4. Make Eye Contact with your Audience

This sounds very easy, but a surprisingly large number of presenters fail to do it.

If you smile and make eye contact, you are building rapport, which helps the audience to connect with you and your subject. It also helps you to feel less nervous, because you are talking to individuals, not to a great mass of unknown people.

To help you with this, make sure that you don’t turn down all the lights so that only the slide screen is visible. Your audience needs to see you as well as your slides.

5. Start Strongly

The beginning of your presentation is crucial. You need to grab your audience’s attention and hold it.

They will give you a few minutes’ grace in which to entertain them, before they start to switch off if you’re dull. So don’t waste that on explaining who you are. Start by entertaining them.

6. Effective content

You will present better if you have prepared effectively.

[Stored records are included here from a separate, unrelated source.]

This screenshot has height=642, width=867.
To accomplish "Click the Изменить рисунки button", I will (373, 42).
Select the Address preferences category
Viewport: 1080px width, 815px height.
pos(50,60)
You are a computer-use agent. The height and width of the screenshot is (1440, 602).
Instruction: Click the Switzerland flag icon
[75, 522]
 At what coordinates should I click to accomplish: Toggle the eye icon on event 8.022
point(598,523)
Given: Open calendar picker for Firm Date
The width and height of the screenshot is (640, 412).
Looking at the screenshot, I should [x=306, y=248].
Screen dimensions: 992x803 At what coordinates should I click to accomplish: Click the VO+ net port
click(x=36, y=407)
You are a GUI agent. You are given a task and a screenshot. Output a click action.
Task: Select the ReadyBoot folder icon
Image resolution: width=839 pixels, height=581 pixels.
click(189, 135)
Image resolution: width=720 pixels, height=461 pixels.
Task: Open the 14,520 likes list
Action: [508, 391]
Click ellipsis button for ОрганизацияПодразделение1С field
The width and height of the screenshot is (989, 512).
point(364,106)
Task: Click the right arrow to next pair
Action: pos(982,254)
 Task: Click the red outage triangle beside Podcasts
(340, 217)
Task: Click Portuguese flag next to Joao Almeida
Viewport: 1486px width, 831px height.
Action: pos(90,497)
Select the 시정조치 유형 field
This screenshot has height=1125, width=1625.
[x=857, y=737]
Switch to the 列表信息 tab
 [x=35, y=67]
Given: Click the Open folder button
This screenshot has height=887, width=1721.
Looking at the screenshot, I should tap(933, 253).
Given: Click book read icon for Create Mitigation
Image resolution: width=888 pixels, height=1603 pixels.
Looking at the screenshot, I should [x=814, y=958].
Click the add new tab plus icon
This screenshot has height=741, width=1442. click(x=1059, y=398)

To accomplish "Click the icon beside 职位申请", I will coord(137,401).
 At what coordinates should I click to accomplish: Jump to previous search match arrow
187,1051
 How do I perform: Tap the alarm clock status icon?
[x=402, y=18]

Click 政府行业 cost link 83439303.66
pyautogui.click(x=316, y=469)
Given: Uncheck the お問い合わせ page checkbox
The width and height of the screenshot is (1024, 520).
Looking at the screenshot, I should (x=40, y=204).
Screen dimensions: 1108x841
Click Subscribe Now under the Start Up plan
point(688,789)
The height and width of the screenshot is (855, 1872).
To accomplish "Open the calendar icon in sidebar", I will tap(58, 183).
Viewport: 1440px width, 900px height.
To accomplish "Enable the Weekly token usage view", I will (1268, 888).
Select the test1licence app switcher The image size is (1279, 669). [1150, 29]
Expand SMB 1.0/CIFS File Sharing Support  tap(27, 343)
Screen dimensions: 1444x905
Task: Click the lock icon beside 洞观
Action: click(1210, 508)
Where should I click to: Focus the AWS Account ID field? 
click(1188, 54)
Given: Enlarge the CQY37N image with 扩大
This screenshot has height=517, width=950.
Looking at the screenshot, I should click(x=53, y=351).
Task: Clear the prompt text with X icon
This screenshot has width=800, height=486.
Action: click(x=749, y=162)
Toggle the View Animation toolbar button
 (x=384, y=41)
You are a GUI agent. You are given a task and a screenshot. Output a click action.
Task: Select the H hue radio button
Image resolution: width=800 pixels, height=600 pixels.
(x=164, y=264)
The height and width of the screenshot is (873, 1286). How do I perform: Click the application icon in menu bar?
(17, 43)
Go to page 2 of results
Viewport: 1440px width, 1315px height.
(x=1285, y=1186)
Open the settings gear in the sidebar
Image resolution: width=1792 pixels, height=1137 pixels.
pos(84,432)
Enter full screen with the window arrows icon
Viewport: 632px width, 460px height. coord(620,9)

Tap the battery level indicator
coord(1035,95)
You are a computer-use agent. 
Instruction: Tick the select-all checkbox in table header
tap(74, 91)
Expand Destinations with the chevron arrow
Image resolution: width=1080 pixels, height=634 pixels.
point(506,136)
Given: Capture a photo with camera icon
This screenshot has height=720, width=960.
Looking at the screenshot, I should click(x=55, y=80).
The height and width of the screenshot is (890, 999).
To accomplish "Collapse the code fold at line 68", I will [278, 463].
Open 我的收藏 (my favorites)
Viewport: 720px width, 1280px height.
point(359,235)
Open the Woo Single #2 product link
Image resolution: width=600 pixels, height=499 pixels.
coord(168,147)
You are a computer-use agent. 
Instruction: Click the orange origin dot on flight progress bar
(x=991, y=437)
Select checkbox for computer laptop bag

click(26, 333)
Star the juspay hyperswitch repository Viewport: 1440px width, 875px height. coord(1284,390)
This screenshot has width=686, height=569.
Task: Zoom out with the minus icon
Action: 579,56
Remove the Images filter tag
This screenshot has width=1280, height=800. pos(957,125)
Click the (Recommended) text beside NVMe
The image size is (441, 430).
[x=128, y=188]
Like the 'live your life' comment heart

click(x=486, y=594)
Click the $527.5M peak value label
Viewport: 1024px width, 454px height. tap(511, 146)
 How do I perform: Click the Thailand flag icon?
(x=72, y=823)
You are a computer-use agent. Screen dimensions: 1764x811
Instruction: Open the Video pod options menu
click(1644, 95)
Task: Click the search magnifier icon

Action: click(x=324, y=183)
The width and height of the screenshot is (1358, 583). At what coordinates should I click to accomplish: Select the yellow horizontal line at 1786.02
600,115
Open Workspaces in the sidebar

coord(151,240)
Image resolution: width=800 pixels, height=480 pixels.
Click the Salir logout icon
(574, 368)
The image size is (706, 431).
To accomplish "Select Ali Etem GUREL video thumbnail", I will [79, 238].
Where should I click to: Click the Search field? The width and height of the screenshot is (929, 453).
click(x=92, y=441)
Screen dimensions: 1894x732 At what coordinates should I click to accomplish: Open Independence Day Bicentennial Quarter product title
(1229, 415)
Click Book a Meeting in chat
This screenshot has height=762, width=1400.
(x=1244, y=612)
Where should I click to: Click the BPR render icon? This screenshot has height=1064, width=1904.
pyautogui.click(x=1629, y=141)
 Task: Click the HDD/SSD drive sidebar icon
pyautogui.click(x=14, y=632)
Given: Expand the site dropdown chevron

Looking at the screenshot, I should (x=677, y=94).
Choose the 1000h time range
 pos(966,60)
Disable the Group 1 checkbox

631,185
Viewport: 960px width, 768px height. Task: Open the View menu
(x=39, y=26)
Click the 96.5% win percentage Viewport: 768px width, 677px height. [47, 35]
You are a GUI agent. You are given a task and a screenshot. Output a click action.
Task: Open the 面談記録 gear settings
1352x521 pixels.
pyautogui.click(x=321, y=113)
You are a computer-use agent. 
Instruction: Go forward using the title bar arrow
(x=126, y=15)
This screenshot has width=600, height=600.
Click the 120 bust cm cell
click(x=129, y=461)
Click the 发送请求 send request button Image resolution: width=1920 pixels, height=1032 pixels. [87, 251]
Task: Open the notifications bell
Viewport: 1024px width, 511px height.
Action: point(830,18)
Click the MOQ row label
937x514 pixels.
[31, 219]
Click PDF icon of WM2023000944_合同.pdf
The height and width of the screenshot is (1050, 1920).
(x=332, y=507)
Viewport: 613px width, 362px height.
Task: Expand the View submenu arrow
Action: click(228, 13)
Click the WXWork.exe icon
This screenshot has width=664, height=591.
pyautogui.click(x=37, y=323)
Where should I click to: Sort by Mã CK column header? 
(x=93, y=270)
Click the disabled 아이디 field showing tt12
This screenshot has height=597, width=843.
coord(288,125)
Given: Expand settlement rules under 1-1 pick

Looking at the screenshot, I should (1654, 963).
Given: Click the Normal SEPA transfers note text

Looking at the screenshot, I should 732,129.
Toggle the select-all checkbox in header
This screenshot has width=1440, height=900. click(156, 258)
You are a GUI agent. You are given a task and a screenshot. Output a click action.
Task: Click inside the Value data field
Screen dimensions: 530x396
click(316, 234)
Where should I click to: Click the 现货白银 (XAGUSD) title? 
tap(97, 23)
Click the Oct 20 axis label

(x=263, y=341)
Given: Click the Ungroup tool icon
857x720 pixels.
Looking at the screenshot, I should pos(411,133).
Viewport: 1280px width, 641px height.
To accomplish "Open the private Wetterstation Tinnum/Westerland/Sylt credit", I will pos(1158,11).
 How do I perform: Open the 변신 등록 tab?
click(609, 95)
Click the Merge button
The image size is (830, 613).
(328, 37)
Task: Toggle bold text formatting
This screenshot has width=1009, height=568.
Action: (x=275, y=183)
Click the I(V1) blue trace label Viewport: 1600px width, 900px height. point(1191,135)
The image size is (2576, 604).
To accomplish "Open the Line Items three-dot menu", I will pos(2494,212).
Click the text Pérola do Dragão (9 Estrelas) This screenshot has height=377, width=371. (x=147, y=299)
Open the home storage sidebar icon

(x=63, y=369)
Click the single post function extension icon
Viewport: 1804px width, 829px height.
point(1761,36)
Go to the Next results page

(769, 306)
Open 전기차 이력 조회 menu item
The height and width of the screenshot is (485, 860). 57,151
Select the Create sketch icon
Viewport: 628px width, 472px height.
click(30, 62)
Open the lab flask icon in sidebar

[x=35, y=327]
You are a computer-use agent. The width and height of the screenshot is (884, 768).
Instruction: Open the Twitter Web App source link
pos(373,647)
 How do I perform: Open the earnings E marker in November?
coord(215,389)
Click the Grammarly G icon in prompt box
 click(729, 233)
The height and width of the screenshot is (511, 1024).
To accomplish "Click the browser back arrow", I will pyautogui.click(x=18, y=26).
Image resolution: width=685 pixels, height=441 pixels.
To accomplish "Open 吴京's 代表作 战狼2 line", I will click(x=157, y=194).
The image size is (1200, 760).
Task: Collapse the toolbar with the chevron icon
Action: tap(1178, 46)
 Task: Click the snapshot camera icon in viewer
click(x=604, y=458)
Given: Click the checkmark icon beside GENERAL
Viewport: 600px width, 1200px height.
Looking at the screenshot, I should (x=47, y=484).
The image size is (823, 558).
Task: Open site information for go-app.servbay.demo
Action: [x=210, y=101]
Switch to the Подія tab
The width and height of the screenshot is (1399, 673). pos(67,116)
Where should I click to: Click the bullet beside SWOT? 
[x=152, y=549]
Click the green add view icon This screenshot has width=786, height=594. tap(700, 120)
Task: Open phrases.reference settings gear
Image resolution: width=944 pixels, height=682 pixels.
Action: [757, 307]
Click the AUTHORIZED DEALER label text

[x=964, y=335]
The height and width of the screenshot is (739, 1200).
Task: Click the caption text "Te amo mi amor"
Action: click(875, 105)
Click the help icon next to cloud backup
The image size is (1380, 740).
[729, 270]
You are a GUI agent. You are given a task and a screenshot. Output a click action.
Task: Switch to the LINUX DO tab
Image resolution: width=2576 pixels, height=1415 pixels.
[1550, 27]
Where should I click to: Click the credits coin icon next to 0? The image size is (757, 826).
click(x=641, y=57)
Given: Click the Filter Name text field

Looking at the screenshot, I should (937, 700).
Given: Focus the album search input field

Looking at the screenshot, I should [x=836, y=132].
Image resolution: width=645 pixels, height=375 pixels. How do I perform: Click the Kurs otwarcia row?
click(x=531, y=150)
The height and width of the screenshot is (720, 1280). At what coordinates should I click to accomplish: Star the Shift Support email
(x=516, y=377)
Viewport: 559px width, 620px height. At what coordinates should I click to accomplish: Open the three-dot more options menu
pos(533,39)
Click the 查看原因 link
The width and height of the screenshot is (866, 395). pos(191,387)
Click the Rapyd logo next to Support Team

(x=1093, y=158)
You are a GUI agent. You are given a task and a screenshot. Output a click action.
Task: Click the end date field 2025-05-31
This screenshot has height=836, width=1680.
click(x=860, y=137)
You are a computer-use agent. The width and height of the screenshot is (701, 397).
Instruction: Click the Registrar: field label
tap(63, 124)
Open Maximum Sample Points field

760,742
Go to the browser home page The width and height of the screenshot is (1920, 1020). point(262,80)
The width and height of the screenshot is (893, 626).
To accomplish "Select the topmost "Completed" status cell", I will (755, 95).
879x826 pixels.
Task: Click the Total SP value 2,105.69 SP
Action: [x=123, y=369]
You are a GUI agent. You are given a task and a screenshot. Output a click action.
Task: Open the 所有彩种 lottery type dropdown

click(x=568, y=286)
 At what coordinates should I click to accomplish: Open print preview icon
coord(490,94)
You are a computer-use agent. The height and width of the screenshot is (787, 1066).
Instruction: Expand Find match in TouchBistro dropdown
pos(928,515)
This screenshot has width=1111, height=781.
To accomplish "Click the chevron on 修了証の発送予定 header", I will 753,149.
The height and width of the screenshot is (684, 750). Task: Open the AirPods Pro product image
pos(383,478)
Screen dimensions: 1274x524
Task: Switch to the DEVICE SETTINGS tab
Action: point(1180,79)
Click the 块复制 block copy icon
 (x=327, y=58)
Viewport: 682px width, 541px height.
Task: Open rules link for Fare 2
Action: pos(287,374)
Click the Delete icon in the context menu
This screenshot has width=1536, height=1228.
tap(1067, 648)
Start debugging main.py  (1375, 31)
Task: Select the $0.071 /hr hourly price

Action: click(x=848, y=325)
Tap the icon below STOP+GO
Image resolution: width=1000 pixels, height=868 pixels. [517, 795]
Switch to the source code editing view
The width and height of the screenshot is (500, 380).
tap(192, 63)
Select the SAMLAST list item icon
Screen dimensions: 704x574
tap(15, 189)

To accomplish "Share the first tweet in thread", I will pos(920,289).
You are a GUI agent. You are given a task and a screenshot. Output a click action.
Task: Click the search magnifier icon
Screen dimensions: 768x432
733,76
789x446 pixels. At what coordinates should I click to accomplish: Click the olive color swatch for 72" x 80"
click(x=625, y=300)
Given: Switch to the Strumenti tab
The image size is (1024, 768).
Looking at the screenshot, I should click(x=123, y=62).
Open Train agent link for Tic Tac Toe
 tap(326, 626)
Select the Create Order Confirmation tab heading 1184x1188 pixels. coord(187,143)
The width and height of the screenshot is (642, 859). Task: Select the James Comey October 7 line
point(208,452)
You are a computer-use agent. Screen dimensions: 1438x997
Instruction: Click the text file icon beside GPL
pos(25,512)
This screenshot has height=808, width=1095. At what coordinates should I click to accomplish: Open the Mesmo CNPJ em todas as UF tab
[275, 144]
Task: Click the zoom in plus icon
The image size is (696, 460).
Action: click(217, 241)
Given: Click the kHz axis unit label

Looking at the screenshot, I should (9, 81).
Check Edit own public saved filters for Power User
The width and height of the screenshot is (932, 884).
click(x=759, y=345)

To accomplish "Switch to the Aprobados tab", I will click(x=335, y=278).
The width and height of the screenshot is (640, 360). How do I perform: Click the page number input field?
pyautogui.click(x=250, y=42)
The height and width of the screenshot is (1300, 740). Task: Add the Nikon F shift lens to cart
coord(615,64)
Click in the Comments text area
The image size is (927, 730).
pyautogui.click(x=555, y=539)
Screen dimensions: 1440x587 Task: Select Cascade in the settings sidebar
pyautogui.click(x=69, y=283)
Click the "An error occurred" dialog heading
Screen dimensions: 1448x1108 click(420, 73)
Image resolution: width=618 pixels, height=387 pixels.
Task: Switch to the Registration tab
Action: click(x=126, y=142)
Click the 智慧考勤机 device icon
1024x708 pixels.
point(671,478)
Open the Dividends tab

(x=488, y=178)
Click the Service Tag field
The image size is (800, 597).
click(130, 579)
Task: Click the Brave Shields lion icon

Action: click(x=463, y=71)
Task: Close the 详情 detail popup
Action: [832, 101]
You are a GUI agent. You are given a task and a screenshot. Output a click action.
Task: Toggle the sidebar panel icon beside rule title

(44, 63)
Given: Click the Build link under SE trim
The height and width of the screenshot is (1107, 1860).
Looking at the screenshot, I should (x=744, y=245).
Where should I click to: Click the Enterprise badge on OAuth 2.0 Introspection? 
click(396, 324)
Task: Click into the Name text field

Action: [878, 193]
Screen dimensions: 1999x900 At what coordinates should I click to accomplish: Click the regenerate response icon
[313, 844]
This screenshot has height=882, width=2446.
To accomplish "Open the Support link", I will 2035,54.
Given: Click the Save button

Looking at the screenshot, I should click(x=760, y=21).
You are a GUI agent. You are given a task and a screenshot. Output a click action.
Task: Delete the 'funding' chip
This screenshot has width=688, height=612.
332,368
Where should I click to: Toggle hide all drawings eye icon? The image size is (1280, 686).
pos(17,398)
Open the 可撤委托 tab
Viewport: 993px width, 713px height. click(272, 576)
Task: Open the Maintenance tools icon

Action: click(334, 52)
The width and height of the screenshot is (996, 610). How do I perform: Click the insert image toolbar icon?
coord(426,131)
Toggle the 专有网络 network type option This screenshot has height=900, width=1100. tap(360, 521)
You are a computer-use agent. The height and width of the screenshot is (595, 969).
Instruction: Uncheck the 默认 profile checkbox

This does NOT necessarily mean that you have written out your speech and rehearsed it until you know it off by heart—although that might work for some people. It does, however, mean that you have to be confident that you are saying the right thing, in the right way, to the right people.

7. Allocated time

You must never overrun your allocated time.  In other words, don’t outstay your welcome. Almost every speech or presentation is better if it is shorter. Nobody minds finishing before they expect to do so. Everybody minds being held up.

Generally speaking, your audience starts on your side. As a rule, your audience is there (more or less) voluntarily. They have chosen to listen to you, and they want to enjoy your presentation. The occasion is yours to lose.

The most important way of all, however, is to remember that it’s all about your audience.

Keep that in mind, and your presentation skills will almost instantly improve.